June 13, 2011 |  4:11 pm

The stock market’s spring pullback crossed another milestone Monday: The Russell 2,000 small-stock index became the first major market gauge to fall more than 10% from its spring high.

A drop of at least 10% is the threshold for a market “correction,” a term Wall Street uses to indicate a decline that’s significant but not serious enough to call the end of a bull market.

It typically takes a decline of more than 20% for analysts to declare that the bull is dead and a new bear market has begun.

Rty613 The Russell 2,000 index (charted at left) slipped 2.34 points, or 0.3%, to close at 777.20. That left it down 10.2% from its record closing high of 865.29 reached April 29.

The broader market was mixed Monday. Blue-chip indexes, including the Dow Jones industrial average and the Standard & Poor’s 500, managed tiny gains. The Dow inched up 1.06 points, or 0.01%, to 11,952.97 -- only its second positive session this month. Ditto for the S&P 500, which added 0.85 of a point, or 0.07%, to 1,271.83.

The Dow and the S&P got a lift from a rally in battered financial stocks, which offset another decline in energy issues.
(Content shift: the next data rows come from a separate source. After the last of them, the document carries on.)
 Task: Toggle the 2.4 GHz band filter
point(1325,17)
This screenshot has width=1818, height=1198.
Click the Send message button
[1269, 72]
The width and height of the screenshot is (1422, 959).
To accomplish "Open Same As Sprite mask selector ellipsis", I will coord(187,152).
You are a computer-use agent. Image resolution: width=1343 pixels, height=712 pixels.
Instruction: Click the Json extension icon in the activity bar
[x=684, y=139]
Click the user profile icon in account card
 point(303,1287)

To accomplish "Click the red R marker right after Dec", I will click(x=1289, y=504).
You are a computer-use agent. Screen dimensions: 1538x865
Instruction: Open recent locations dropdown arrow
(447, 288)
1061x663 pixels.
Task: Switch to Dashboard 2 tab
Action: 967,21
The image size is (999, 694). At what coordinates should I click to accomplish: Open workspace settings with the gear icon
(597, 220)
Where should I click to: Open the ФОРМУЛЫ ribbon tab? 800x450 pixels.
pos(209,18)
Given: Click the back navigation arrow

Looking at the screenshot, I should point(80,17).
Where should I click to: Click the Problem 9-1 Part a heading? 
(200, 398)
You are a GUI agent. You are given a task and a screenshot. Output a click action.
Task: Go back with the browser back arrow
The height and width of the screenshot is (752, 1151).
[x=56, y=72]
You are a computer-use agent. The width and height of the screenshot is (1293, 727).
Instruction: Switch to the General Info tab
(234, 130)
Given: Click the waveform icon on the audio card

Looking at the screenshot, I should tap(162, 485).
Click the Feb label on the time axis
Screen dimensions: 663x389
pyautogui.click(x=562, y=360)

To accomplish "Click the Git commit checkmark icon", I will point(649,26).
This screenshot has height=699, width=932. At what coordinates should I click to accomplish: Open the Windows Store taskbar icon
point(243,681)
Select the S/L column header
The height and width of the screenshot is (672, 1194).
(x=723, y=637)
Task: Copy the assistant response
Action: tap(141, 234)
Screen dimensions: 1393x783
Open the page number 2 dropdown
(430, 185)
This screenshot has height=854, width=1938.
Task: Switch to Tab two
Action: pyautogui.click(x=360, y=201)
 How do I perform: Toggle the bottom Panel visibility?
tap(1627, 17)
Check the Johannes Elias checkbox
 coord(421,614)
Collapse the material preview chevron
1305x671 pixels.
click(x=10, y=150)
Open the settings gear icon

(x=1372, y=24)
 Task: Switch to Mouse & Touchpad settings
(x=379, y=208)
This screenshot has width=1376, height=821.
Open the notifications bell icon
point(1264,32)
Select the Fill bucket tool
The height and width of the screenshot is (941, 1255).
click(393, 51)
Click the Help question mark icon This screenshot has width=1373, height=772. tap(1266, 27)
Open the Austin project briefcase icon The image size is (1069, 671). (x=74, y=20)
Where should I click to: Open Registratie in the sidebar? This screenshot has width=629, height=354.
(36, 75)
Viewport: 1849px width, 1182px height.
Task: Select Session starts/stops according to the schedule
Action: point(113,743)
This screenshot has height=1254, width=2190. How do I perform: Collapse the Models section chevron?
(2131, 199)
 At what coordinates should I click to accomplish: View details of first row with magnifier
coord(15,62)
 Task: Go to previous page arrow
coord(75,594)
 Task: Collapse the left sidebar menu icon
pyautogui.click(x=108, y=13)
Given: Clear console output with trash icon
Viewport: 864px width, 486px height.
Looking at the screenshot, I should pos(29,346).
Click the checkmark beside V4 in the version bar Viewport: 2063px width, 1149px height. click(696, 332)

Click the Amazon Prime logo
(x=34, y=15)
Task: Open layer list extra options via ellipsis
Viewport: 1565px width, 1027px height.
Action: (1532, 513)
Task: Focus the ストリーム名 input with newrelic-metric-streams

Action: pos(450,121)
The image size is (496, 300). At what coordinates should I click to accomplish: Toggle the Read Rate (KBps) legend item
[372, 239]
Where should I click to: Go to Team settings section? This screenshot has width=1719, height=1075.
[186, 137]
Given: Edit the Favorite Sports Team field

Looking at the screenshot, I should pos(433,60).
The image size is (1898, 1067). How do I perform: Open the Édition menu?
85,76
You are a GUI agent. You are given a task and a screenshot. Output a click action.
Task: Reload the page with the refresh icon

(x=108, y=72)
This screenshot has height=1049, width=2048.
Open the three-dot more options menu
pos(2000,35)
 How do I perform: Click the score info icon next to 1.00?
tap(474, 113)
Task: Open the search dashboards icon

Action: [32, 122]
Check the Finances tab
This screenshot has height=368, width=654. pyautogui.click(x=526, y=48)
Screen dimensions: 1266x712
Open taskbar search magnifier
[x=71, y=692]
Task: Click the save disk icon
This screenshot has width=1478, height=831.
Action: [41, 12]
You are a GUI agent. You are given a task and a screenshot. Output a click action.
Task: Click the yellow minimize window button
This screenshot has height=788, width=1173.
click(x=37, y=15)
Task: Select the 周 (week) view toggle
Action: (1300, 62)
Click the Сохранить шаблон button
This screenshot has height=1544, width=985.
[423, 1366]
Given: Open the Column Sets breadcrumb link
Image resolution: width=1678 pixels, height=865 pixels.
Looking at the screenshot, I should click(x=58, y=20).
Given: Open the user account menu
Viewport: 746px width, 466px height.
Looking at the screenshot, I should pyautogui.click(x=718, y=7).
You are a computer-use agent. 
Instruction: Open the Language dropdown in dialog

Major oil stocks fell as U.S. crude prices dropped to their lowest levels since May 17. Near-term futures in New York lost $1.99 to $97.30 a barrel on fresh worries about the global economic outlook.

Deflating expectations for economic growth have dragged stocks lower almost across the board since the end of April. Through last week the Dow was down six straight weeks, the longest losing streak since 2002 -- when that era’s bear market was ending.

Dow613 But this decline has been relatively modest, at least for big-name stock indexes. The Dow (charted at right) is down 6.7% from its multiyear high reached April 29; the S&P 500 also is down 6.7% since that date.

Rather than exit the market entirely, some investors have been doing classic “sector rotation”: They’re selling stocks of companies whose fortunes are closely tied to the economy’s health (industrial and retail issues, for example) and channeling that money into “defensive” stocks whose businesses tend to hold up better when the economy falters. Defensive industries include pharmaceuticals, utilities and packaged foods.

It’s not surprising that the Russell 2,000 index has fallen more than the Dow and the S&P 500. Small-company stocks typically are more volatile than blue chips, meaning they rise faster in strong markets and fall faster in weak markets.

During stocks’ pullback of the spring and early summer of 2010, which also was fueled in part by worries about slowing economic growth, the Russell index tumbled 20.5% from its April peak to its July low. Though that technically took the Russell into bear-market territory, the minus-20% mark was breached only for a day.

The Dow fell 13.6% from April 2010 to its low last July; the S&P 500’s decline in that sell-off reached 16% before the index hit bottom.

So as painful as this spring’s decline may seem, so far it’s the duration of the slide that is notable, not the size of the market's losses overall.